### Records for processing
BEGIN

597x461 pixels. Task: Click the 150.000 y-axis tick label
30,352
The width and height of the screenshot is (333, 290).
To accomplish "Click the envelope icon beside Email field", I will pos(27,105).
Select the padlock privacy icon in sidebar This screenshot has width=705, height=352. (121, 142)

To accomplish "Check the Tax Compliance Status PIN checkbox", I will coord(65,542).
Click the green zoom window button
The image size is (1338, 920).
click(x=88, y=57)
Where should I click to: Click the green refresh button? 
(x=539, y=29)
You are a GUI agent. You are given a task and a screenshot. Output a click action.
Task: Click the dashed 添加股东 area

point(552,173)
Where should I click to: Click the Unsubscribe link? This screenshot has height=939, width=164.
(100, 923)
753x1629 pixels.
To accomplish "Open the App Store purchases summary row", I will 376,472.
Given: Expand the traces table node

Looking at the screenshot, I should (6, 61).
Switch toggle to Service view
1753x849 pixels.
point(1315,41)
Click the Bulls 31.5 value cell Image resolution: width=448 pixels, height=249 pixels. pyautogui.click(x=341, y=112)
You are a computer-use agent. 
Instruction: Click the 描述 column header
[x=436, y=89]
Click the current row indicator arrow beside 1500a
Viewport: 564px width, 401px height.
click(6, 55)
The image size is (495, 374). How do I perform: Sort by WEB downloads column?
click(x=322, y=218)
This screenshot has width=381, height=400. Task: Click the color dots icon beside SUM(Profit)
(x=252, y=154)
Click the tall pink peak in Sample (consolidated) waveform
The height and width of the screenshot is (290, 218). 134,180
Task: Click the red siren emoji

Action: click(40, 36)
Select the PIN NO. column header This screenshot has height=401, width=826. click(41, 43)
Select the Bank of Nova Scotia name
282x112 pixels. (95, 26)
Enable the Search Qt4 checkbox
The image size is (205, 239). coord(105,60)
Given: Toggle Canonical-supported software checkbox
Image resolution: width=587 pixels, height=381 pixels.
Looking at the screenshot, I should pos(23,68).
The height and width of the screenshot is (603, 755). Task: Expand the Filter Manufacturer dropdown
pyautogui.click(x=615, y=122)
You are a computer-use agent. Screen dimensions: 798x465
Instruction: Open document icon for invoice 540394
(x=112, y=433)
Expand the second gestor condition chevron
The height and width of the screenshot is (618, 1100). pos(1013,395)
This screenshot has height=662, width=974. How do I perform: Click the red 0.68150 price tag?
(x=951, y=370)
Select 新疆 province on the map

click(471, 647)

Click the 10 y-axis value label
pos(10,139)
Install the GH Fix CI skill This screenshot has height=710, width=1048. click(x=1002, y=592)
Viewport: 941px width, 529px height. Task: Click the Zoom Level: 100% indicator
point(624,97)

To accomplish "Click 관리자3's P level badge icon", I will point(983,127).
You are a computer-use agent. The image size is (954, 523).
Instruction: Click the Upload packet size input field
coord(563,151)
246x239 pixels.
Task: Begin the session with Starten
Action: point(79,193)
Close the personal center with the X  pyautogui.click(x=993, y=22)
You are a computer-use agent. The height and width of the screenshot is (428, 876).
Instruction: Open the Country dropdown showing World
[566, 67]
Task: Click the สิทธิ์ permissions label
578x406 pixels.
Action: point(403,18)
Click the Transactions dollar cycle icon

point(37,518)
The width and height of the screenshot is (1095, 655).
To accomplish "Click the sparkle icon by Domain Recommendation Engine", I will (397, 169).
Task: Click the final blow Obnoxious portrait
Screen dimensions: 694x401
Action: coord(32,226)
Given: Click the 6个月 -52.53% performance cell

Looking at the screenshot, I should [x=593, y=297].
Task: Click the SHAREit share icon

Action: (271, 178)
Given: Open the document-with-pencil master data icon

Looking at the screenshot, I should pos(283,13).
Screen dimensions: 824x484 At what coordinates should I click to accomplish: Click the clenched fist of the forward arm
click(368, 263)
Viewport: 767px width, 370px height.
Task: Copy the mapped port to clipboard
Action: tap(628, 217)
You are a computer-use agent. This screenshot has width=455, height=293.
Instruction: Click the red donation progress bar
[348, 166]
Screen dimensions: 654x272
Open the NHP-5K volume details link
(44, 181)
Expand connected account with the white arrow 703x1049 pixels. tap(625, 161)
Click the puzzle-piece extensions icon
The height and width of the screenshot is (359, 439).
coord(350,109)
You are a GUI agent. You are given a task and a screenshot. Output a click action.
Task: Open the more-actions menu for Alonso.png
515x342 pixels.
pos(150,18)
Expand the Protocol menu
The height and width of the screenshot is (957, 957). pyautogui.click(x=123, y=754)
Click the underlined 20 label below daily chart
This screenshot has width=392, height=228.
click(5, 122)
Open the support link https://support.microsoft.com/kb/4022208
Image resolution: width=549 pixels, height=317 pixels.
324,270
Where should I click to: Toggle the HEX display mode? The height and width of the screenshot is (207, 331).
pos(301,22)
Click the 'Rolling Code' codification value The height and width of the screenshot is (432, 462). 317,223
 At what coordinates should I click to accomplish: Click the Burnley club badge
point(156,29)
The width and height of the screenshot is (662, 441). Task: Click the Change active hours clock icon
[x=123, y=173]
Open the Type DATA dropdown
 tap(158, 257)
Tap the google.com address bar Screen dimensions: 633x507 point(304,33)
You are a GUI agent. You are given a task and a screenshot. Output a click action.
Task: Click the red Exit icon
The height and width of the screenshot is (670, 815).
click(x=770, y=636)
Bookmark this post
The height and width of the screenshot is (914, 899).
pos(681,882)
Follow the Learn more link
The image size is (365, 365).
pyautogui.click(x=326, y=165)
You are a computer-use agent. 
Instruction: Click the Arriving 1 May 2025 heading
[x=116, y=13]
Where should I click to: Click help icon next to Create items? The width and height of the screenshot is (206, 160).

END

### Your instructions
Would you print the line containing "Instruction: Click the Arriving" and every line after it up to the end of the listing above, exactly, and nothing else?

### Task output
Instruction: Click the Arriving 1 May 2025 heading
[x=116, y=13]
Where should I click to: Click help icon next to Create items? The width and height of the screenshot is (206, 160).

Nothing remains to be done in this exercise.